Franchise Legal Player: Peter Viitre
Firm: Sotos LLP
Peter Viitre has built a franchise law practice grounded in both corporate advisory work and dispute resolution, helping brands navigate the regulatory complexity of franchising in Canada. As a partner at Sotos LLP, Viitre advises franchisors and franchisees on disclosure, compliance and strategic growth, drawing on experience from both sides of the franchise relationship. His balanced perspective allows him to anticipate risks early and guide clients toward solutions that strengthen the long-term stability of their systems.
1851 Franchise connected with Viitre to discuss the disclosure challenges brands often overlook, the compliance pitfalls facing emerging franchisors and the lessons that continue to shape his legal philosophy.
1851 Franchise: What originally drew you to franchise law, and what has kept you engaged in the space over time?

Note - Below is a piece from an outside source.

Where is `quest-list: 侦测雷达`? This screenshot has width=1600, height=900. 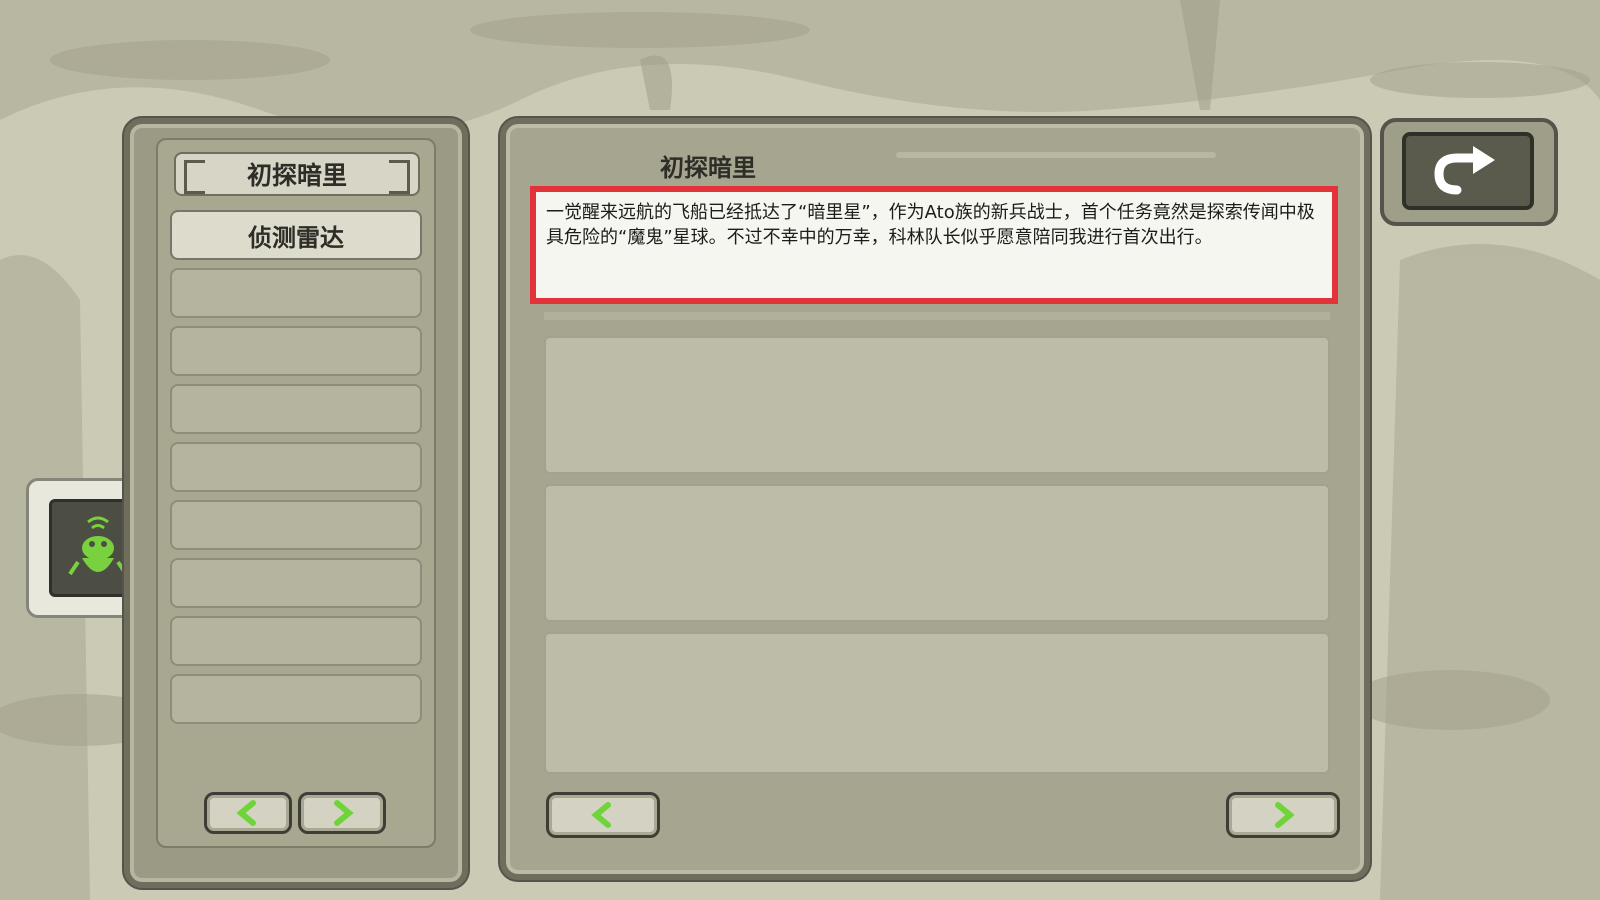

Peter Viitre: I was a young corporate and M&A associate at a large firm and one of my mentors suggested I take up franchise law as a sub-specialty to distinguish myself from the other corporate lawyers. I said, “Why not?” and I’ve never looked back. Franchise law covers so many different areas of law, apart from the obvious regulatory angle, that each file opens many doors and every day is different. I just love the variety.

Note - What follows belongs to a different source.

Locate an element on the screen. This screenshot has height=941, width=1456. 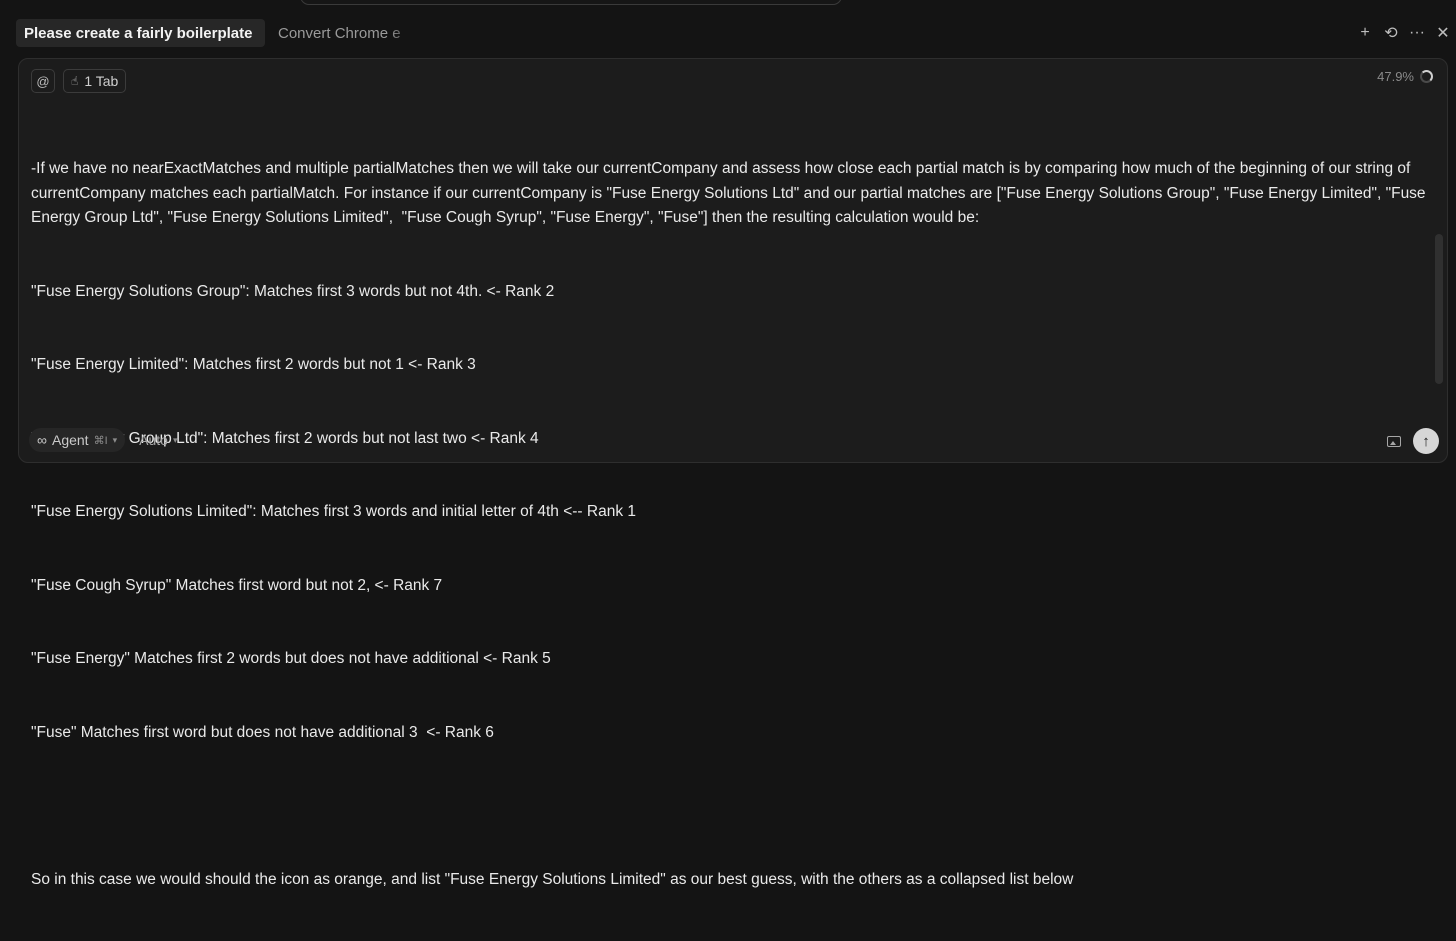
plus-icon: + is located at coordinates (1365, 33).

1851: As franchising continues to evolve, what legal issue do you see brands most often underestimating today?
Viitre: In Canada, it’s our regime of “expanded material fact disclosure.” Whereas in the U.S., the laundry list of items in the FTC Rule is all you can include in your FDD, the equivalent Canadian provincial lists are just the starting point. Accordingly, we need to supplement and customize each FDD for the particularities of each grant, which requires a special due diligence exercise on the part of the franchisor and its counsel.
And if they screw it up, they will be handing the franchisee significant statutory remedies — most notably, rescission.
1851: In your experience, where do emerging franchisors tend to get tripped up from a compliance or documentation standpoint?
Viitre: Not being willing to pay someone to do it right the first time, and every time thereafter. Money is typically tight for emerging brands and so they tend to skimp on their due diligence regarding new franchisees while at the same time allocating too little money for production of the required documents.
That is a potentially deadly combination, since bad documents just give bad franchisees ammunition and make them harder to deal with down the road.
1851: How should franchisors be thinking about risk management as they scale into new markets or add new unit growth strategies?
Viitre: Unit-level economics is everything. You need to do your homework and make sure your business model works in the new market or based on the new strategy. Generally speaking, profitable franchisees are happy franchisees, and happy franchisees don’t sue.
1851: What distinguishes your approach or philosophy when working with franchise clients?
Viitre: Because I’ve worked for both franchisors and franchisees, I have a deeper appreciation of the arguments on both sides, and I find that it leads to more efficient solutions to problems and resolution of disputes.
It also gives me visibility into what my competitors on both sides of the aisle are doing, so that I have a solid handle on industry best practices.
1851: Looking back, what lesson from your legal career has had the greatest impact on how you advise clients today?
Viitre: Don’t be afraid to have the little fight now if it means avoiding the bigger fight later. Have the hard conversations in real time — your clients will appreciate it and your opponents will respect you for it.